● **Task to complete**: Write a continuation of the following review of Greg Daddis's book on Cold War men's adventure magazines, picking up right after its final sentence.

● **Provided text**:
※ ※ ※

It’s easy to dismiss such men’s magazines as a simplistic variety of pulp fiction, but we’d be wrong to do so, argues historian Greg Daddis in his new book, Pulp Vietnam: War and Gender in Cold War Men’s Adventure Magazines. Daddis is quite convincing in showing how this pulp fiction advanced a view of Western, and specifically American, chauvinism in which war served as an adventure, an opportunity to demonstrate the innate superiority of the American male over various foreign, often Asiatic, opponents, while getting the girl, of course, with the girl usually scantily clad and stereotyped as vulnerable and/or duplicitous and/or sexually available.
Daddis is careful to say that such magazines, with their often violent and sexist fantasies, didn’t drive or determine U.S. behavior in places like Vietnam. But they most certainly reflected and reinforced the idea of American martial superiority and the notion that foreigners, and specifically foreign women, were both inferior and exploitable. The book is well-produced and well-illustrated, including color plates of a representative sample of these magazines. “I’m not afraid of World War III,” “Castration of the American Male,” and “Beat it Sister, I’ve Got a War to Fight!” are a few of the article titles that caught my eye from these pulp covers.
For me, Daddis hits a homerun as he compares the harsh realities of the Vietnam War to the bizarre fantasies of these adventure magazines. If there were U.S. troops expecting lots of easy victories and easier women in ‘Nam, they quickly learned that pulp fiction had nothing to do with hard reality. In Daddis’ words:
In the macho pulps, brave warriors had fought for honor, for their comrades, for a sense of triumph. In Vietnam, GIs simply wanted to leave the fighting behind … The gaps between truth and fiction seemed insurmountable.

※ ※ ※

● **Data rows**:
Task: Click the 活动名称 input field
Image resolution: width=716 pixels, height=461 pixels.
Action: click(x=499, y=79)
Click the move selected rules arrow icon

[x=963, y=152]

※ ※ ※

● **Result for this exercise**:
The undiscovered adventure thus generated a lingering sense of anxiety that Vietnam might not be the man-making experience as publicized in the macho pulps. The modern battlefield engendered a sense of helplessness, not heroism …
[M]ore than a few discouraged American soldiers in Vietnam took advantage of wartime opportunities to behave aggressively toward the very people they were there to protect … the pulps played an outsized role in contributing to a portrait of a manly warrior, conquering enemy forces in alien, savage lands, and, frequently, the women who resided there as well. For the men who were schooled by the Cold War pulps, actual experiences in Vietnam proved nothing like what they expected from stories of adventure and domination … [A] climate of deep frustration … might have contributed to violence against Vietnamese people in general and women in particular. After all, had not the macho pulps for years been promising them the sexual rewards of an exotic Orient?
Daddis, pp. 172-73
I’d wager that most men recognized the fantastic elements of the pulps — even laughing at some of the more outrageous stories and exaggerated illustrations. But on some level fantasy has a way of informing the reality that we construct out of the cultural material that surrounds us. Sure, I know I’m not James Bond, and I know that real spy work isn’t an adventure-filled romp as in a Bond flick like “Thunderball.” But I still prefer a martini that’s been shaken, not stirred.
The fiction sold by these men’s adventure magazines glorified war and the warrior even as it marginalized and stereotyped and demeaned foreigners of various sorts. Read enough of this stuff (or watch enough Bond flicks) and you’re bound to be influenced by them. Daddis is to be congratulated for writing a highly original study that sheds new light on why Americans fight the way they do, and for what reasons, fictions, and compulsions.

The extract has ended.